Last updated · 2026-06-08

Human rights due diligence (HRDD) is the ongoing process a company uses to identify, prevent, mitigate and account for how its operations and business relationships affect people. It comes from the UN Guiding Principles and the OECD Guidelines, and the EU Corporate Sustainability Due Diligence Directive (CSDDD) now makes this process a legal obligation for the largest companies, alongside environmental due diligence.

TL;DR

  • HRDD is a risk-based process to find and address adverse human rights impacts your company causes, contributes to, or is linked to through its chain of activities.
  • It originates in the UN Guiding Principles on Business and Human Rights (2011) and the OECD Guidelines / Due Diligence Guidance.
  • The CSDDD (Directive (EU) 2024/1760), as amended by Omnibus I (Directive (EU) 2026/470), turns HRDD plus environmental due diligence into a binding duty for large in-scope companies.
  • It follows a six-step cycle: embed, assess, prevent and mitigate, remediate, engage and complaints, monitor and communicate.
  • Even if your company is too small to be directly in scope, customers in scope will push HRDD expectations onto you as a supplier.

In plain English

What human rights due diligence means

Human rights due diligence is not a one-off audit or a signed pledge. It is a continuous management process: you look at where your business could harm people (workers, communities, consumers), prioritise the most severe and likely risks, take action to prevent or reduce them, fix harms you caused or contributed to, give affected people a way to raise concerns, and track whether your measures are working. The same logic the OECD applies to environmental and governance impacts applies to human rights, which is why the CSDDD treats them together as one due diligence obligation.

How this fits the CSDDD

HRDD is the human-rights dimension of the full CSDDD six-step due diligence cycle, embedded under step 1 and assessed under step 2 of Directive (EU) 2024/1760. Directive (EU) 2024/1760 Omnibus I (Directive (EU) 2026/470)

Why it matters

Why human rights due diligence matters under the CSDDD

  • It is the human-rights half of the CSDDD due diligence duty. In-scope companies must do it across their own operations, their subsidiaries and their chain of activities.
  • Supervisory authorities in each Member State can investigate and fine companies that fail to carry it out, with penalties capped at no more than 3% of net worldwide turnover.
  • Large customers operationalise HRDD by sending due diligence questionnaires and codes of conduct down to suppliers, so smaller firms feel it indirectly.
  • Done well, it reduces legal, operational and reputational risk and builds more resilient, transparent supply relationships.

The detail

Where HRDD comes from: UNGPs and the OECD

The concept was set out in the UN Guiding Principles on Business and Human Rights, endorsed by the UN in 2011. They establish the corporate "responsibility to respect" human rights and describe due diligence as the way companies meet it.

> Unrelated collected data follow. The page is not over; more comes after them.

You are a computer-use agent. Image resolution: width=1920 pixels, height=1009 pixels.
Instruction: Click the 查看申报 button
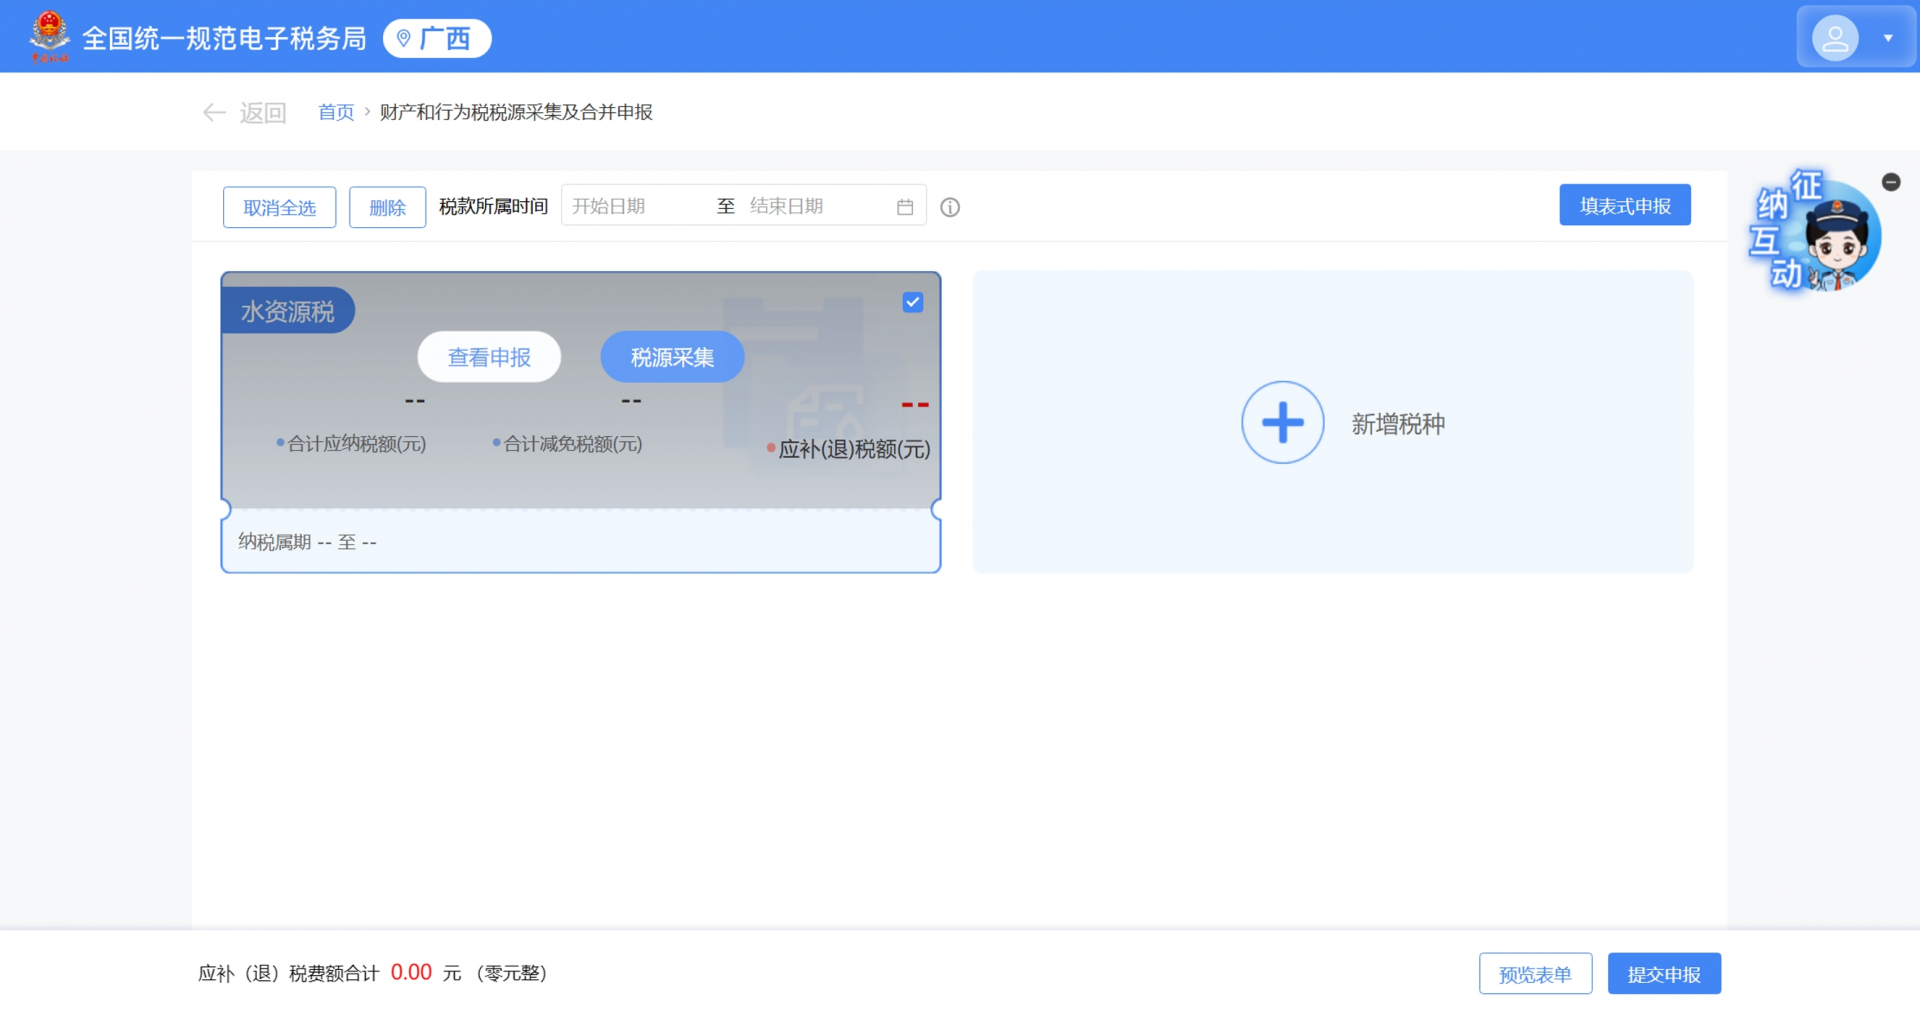pos(489,357)
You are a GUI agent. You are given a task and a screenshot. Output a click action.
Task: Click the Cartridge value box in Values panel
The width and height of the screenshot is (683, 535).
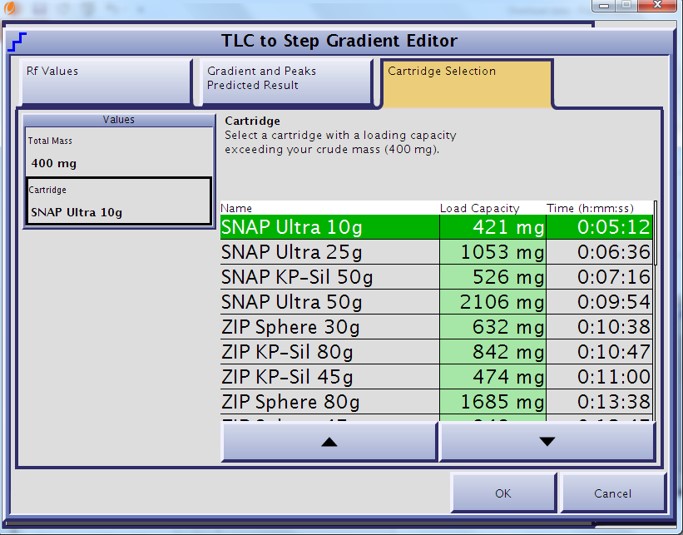coord(118,203)
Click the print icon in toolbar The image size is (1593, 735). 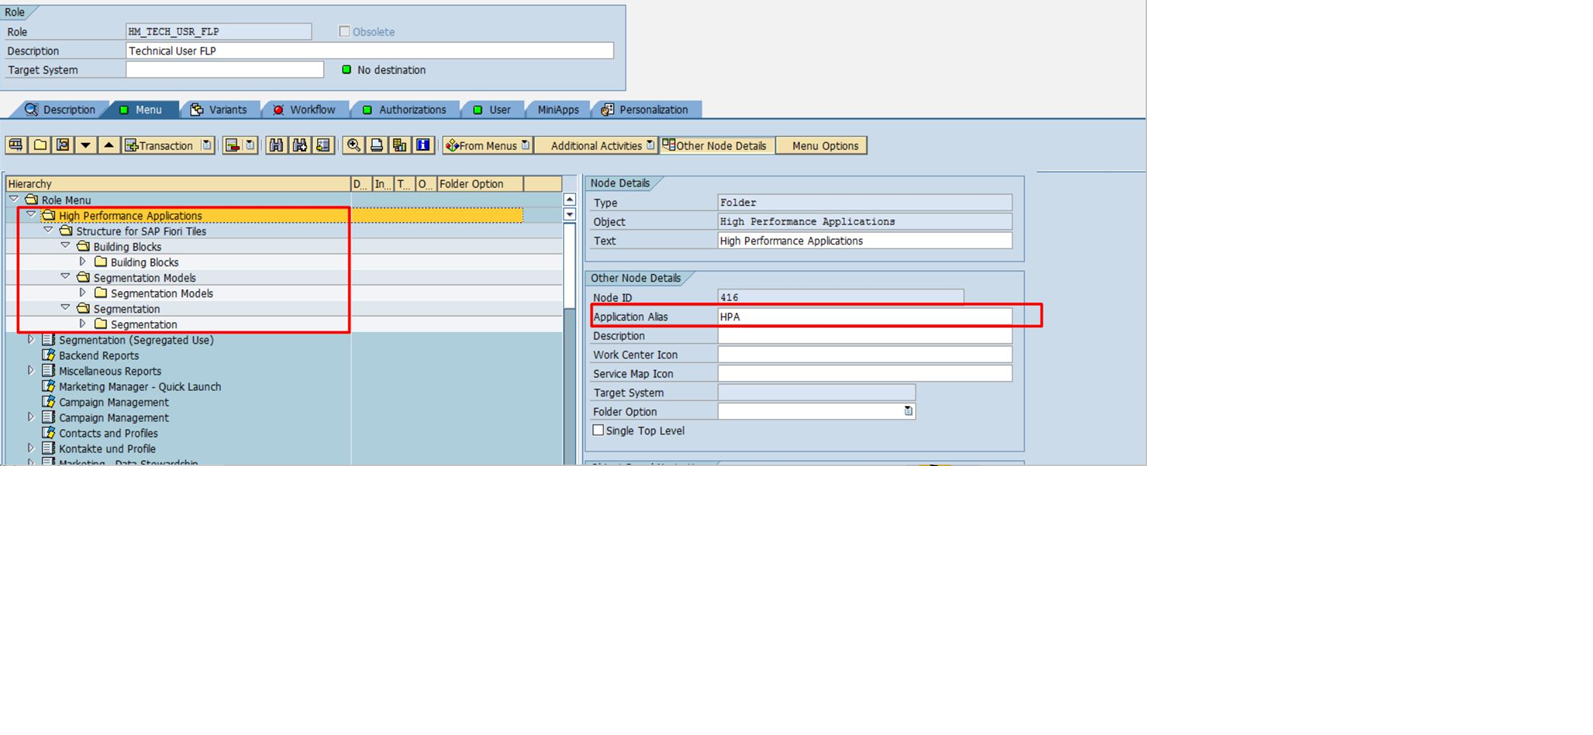pyautogui.click(x=377, y=146)
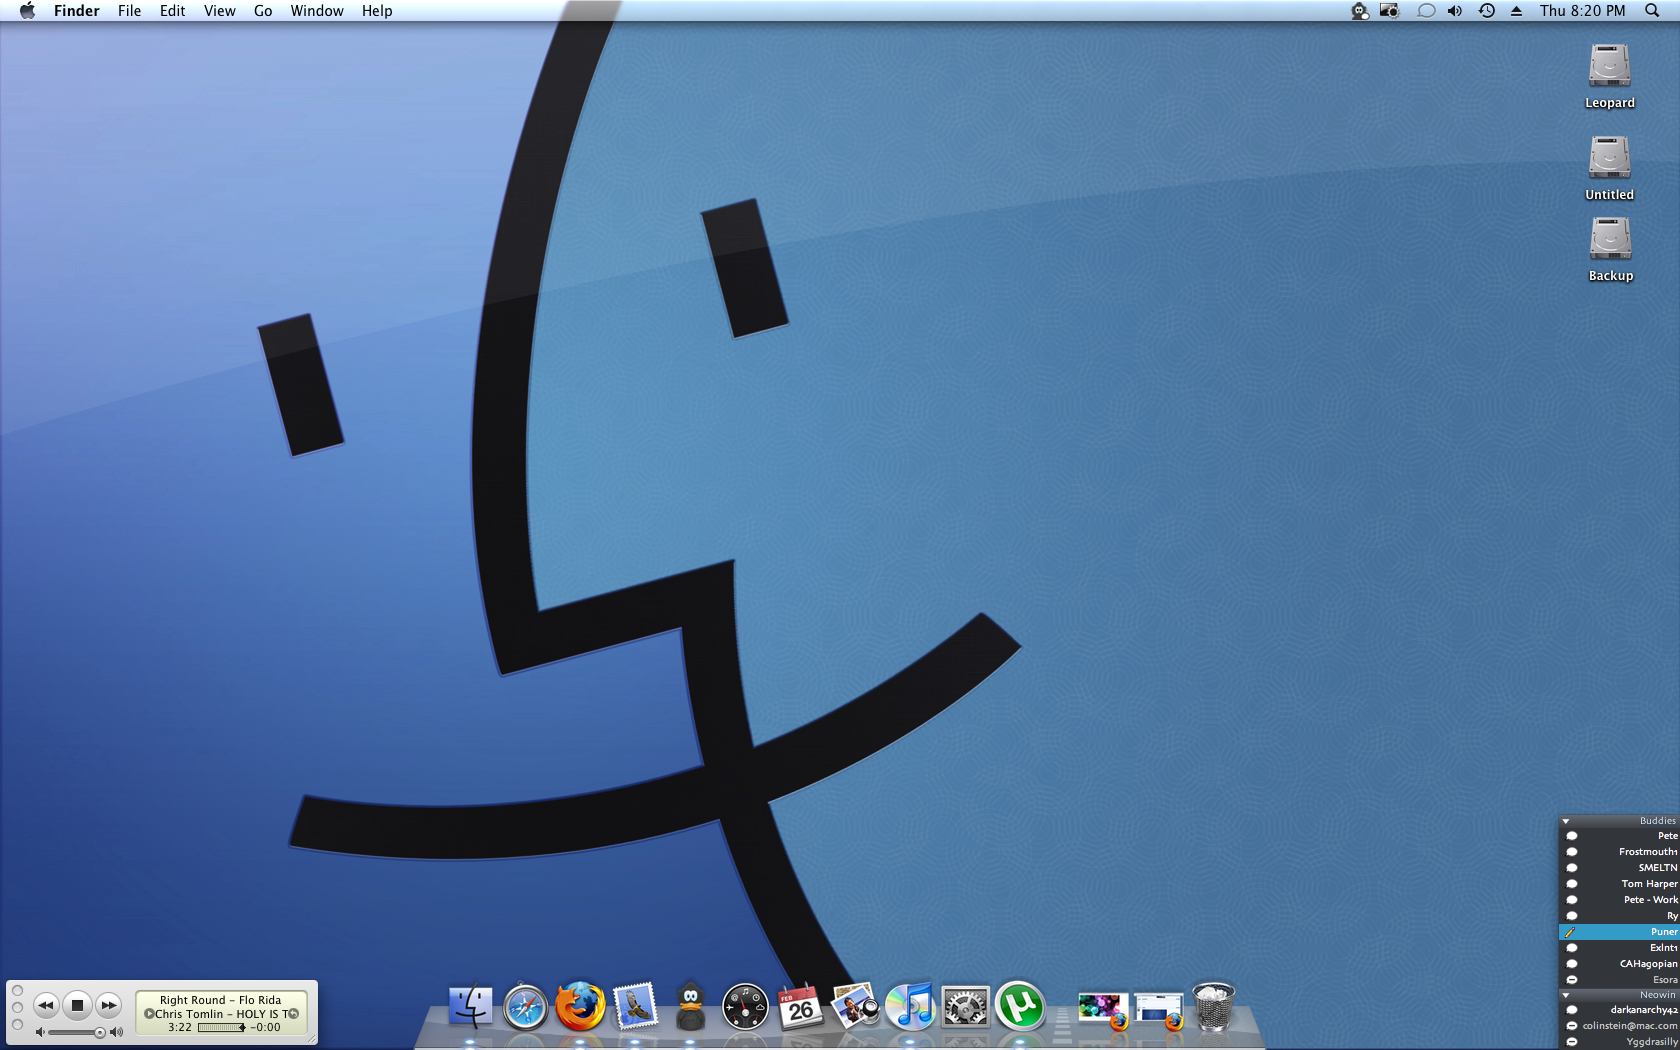Open Firefox from the dock
Screen dimensions: 1680x1050
pyautogui.click(x=580, y=1006)
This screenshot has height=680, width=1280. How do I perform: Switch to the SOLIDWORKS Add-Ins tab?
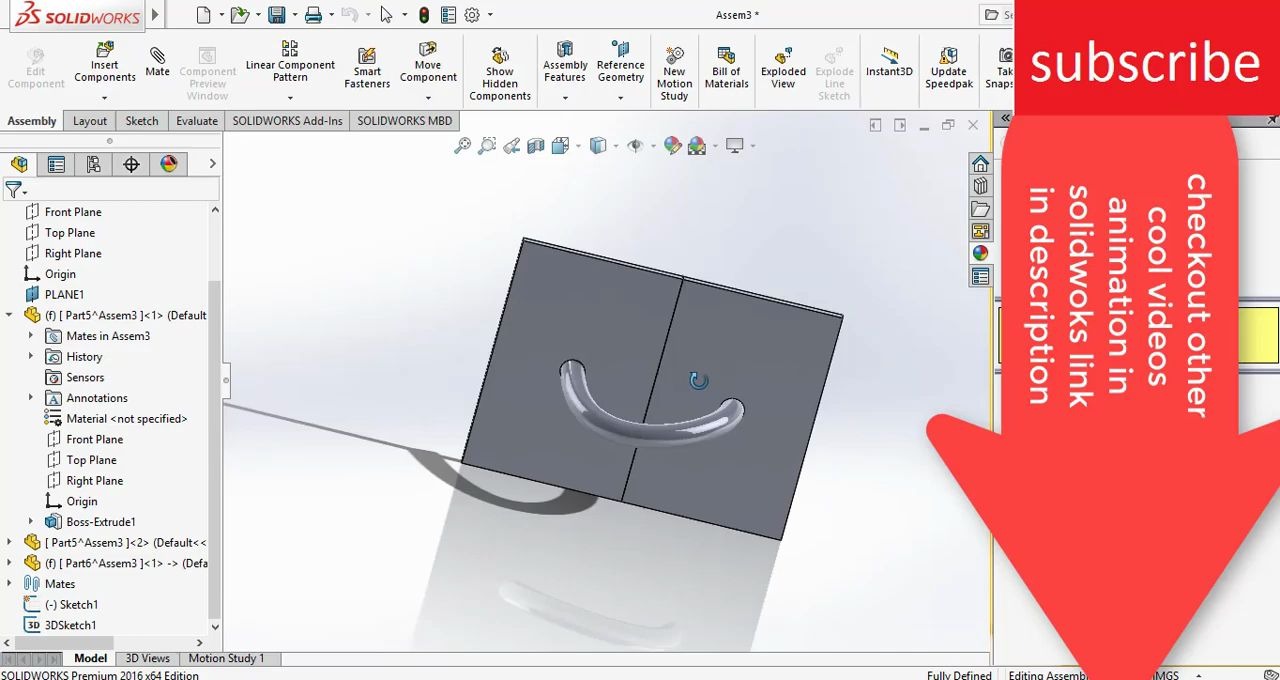point(287,121)
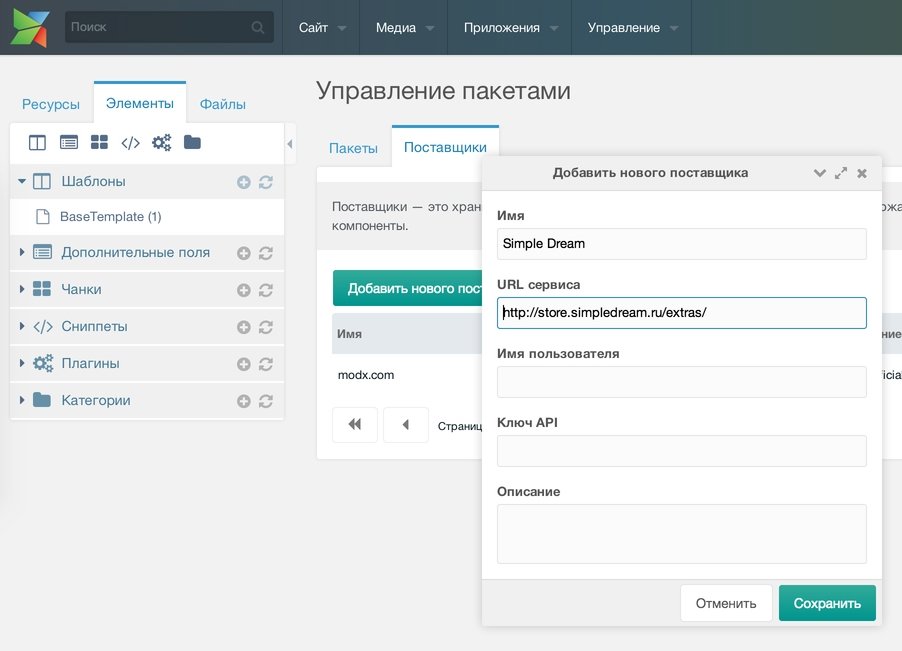The width and height of the screenshot is (902, 651).
Task: Click the new plugin gears icon
Action: [161, 143]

The OECD Guidelines for Multinational Enterprises and the OECD Due Diligence Guidance for Responsible Business Conduct translate that responsibility into a practical, repeatable six-step process. The CSDDD deliberately mirrors this framework so that companies already following the OECD approach are largely on the right track.

How the CSDDD operationalises HRDD

The CSDDD requires in-scope companies to embed due diligence into their policies, identify and assess actual and potential adverse impacts, prevent or mitigate them, bring actual impacts to an end and remediate, run a complaints mechanism and stakeholder engagement, and monitor and communicate on effectiveness.

Omnibus I (Directive (EU) 2026/470) kept this structure but made the assessment risk-based and focused on direct (tier-1) business partners, with deeper investigation triggered only by plausible information of an impact further down the chain. Effectiveness assessments moved from every 12 months to at least every five years.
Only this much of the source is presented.